THE BUTCHER BRIDE - 2009
By Vince Churchill
Publisher: Black Bed Sheets Books
TPB - 296 pages
The haunted house tale in the horror world has become a genre in itself. From Sheridan Le Fanu’s pre-Victorian UNCLE SILAS, to Shirley Jackson’s HAUNTING OF HILL HOUSE, and on to Stephen King’s THE SHINING, they all rocked the haunted house genre and helped make it what it is today. While Vince Churchill’s THE BUTCHER BRIDE doesn’t loom as large as some of those classics, it is still one hell of an entertaining read.
The novel opens in the late 70’s and gives a very vivid picture of what created the Butcher Bride. During a Halloween party filled with debauchery, young Marlie is gang raped by a group of party-goers. Marlie then goes on a rampage, killing most of her oppressors before she is shot dead.
Thirty years later, the house and the town have become a phenomenon much like Salem is today. Children are afraid of the old house, while some local business owners see it as an opportunity to cash in. Other deadly incidents continue to erupt at the old place and the whole mess is usually blamed on the long dead bride. Every year the town holds a festival and people show up from all over the world dressed in bloody wedding dresses.
Stu and Evie are two Hollywood types that go out of their way to spend the weekend of the festival inside the house. They discover all kinds of creepy things, including the fact the bride’s mother lives in a guest house right on the estate. It isn’t long before all hell literally breaks loose.
To give away too much of the plot after this I feel would take away from the enjoyment of this book. Let’s just saw Churchill has an almost De Sadeian eye for sex and gore. If you like your horror filled with vivid, almost sadistic details of bloodshed than this novel is for you.
What stands out about this novel is it’s pacing and level of detail. Churchill has a gift in putting violence on the page - even the most cynical and jaded horror enthusiasts should squirm a little.

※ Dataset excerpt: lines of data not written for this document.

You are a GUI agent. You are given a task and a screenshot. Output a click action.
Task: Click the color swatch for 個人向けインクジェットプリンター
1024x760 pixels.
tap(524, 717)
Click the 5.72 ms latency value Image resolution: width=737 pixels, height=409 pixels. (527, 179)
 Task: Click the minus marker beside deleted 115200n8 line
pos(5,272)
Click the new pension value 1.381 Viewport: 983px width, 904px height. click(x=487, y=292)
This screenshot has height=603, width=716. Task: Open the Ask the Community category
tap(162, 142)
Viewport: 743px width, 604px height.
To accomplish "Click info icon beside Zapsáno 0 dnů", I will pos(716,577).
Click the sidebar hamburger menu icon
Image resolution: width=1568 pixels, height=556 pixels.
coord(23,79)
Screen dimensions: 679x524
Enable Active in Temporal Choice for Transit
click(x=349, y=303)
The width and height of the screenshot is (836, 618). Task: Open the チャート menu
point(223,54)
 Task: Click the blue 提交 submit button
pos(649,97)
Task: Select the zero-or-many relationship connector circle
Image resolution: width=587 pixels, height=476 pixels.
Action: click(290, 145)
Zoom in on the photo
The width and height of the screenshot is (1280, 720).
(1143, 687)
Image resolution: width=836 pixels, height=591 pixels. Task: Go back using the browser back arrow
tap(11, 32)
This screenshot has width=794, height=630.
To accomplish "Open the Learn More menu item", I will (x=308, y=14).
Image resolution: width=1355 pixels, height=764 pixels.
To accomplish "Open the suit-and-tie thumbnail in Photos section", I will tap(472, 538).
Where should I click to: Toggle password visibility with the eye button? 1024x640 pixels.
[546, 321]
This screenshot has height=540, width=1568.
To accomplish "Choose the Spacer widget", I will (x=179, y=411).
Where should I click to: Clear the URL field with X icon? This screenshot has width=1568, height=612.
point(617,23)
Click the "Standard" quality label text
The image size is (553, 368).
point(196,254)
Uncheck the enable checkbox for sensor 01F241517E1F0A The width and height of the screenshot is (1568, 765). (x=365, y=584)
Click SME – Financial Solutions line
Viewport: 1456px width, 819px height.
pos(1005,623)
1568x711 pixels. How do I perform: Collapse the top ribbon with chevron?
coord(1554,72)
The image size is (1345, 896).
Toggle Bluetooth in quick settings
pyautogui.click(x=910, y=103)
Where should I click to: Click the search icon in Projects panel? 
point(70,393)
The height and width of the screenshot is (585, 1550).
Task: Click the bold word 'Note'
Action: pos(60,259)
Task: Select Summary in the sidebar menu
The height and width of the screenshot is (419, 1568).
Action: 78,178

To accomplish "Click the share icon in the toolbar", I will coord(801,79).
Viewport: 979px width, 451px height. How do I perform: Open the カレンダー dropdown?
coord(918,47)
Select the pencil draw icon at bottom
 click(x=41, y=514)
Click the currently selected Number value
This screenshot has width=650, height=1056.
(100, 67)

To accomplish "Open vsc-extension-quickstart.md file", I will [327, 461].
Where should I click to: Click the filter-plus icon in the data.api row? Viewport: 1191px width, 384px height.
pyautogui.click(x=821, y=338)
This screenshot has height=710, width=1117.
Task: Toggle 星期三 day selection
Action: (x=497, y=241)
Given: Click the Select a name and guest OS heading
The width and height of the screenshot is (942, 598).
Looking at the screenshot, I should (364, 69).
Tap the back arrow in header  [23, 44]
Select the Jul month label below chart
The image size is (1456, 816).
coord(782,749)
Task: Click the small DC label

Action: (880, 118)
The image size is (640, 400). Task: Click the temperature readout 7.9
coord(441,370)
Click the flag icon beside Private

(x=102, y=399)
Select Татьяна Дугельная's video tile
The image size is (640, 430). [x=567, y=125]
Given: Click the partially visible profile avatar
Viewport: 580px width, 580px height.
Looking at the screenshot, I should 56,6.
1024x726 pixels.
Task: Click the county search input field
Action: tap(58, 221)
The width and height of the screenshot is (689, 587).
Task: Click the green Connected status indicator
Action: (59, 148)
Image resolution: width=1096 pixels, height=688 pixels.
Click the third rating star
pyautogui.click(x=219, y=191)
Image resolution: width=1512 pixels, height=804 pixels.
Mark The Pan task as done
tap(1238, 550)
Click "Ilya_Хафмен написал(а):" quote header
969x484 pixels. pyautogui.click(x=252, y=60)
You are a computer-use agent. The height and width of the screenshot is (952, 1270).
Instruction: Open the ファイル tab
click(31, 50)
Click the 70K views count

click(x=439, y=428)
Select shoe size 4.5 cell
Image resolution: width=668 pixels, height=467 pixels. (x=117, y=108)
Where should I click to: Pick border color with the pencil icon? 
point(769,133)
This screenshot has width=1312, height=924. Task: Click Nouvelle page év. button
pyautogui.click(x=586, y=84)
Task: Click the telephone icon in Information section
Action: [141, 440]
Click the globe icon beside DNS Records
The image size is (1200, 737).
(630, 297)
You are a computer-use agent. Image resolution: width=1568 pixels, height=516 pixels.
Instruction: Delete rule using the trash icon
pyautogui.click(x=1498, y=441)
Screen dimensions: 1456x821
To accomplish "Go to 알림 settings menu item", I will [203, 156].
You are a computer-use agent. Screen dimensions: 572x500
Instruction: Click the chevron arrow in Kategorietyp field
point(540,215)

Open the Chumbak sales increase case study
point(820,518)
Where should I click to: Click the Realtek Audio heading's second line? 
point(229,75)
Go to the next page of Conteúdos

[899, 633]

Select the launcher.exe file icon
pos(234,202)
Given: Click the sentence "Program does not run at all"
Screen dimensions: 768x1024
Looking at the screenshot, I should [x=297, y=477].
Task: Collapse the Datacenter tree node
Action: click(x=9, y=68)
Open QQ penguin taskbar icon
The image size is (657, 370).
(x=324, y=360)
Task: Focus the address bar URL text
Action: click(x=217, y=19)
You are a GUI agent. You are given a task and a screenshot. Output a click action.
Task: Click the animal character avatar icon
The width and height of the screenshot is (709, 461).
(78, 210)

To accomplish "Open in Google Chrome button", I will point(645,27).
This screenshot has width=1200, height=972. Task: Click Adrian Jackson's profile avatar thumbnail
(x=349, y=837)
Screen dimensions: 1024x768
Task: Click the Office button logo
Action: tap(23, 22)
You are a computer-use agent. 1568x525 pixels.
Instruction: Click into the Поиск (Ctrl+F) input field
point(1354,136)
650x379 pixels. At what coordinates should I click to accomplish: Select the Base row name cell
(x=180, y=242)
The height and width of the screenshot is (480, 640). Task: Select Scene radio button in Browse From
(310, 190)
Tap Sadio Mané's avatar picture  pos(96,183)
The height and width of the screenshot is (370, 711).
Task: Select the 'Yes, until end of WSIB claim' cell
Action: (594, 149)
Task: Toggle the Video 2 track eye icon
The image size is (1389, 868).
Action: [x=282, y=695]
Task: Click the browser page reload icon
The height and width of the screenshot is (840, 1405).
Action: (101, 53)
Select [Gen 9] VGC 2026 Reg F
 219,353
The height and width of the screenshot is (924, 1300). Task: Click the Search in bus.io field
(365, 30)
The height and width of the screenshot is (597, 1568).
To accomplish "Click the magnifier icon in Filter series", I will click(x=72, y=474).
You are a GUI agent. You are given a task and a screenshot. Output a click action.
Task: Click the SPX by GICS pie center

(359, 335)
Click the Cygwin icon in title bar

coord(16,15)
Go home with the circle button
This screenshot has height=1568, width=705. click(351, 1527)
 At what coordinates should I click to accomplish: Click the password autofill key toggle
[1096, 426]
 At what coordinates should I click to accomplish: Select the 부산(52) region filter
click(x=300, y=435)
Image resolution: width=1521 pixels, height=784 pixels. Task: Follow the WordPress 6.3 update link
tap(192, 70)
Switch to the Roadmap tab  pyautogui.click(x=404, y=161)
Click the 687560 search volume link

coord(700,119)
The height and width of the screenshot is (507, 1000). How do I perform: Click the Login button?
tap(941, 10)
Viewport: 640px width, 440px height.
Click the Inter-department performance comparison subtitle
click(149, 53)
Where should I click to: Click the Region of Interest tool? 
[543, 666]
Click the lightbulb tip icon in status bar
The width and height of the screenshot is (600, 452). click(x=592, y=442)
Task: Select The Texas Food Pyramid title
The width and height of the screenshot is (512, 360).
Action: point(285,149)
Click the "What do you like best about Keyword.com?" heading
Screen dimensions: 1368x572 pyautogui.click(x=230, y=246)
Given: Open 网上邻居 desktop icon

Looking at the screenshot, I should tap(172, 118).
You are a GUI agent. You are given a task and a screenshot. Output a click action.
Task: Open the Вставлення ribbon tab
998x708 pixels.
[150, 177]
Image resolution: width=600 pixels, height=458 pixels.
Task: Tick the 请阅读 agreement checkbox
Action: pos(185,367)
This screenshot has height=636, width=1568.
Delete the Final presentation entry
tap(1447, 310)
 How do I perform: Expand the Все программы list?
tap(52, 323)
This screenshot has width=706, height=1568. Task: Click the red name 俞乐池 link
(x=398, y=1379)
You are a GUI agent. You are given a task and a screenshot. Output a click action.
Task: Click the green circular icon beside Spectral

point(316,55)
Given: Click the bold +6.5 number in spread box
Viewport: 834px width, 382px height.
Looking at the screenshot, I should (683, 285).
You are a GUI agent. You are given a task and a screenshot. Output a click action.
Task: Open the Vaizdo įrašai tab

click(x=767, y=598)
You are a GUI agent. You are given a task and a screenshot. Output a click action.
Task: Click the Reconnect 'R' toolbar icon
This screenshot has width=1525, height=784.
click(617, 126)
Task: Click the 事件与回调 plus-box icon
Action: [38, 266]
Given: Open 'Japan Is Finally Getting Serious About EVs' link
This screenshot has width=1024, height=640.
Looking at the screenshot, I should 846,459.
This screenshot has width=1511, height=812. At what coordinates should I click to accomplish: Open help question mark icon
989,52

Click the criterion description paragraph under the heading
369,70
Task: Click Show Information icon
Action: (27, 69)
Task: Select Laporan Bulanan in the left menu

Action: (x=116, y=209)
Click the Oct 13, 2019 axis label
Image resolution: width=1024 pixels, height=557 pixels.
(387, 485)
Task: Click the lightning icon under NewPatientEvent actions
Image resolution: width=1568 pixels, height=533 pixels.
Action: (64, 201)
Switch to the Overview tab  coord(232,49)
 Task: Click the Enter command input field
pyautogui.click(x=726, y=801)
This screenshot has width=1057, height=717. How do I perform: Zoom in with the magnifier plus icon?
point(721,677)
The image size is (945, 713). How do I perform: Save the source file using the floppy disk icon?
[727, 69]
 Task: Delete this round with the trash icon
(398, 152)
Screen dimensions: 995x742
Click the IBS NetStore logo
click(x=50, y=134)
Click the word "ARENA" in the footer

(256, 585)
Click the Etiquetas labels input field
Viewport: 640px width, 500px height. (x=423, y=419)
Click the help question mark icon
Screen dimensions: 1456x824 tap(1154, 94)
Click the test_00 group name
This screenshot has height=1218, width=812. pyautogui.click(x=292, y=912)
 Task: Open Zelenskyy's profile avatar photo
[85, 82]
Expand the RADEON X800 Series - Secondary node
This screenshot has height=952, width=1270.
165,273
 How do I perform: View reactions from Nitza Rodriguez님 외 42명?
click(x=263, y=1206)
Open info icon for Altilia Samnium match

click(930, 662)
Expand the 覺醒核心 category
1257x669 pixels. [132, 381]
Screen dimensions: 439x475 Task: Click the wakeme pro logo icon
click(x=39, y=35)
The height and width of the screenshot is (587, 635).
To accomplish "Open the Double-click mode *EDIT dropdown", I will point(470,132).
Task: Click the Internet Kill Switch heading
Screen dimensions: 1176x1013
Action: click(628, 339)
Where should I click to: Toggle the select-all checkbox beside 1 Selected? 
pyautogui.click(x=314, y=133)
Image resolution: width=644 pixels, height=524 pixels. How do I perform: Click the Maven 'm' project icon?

While there are some times where the novel becomes mired in been-there-seen-that type of clichés, Churchill manages through the use of storytelling to rise above it all and create a page turner. For example, I love the way the police act once they realize that they are up against a genuine ghost. I recommend this one, folks, especially if you’re in the mood for a good ghost story.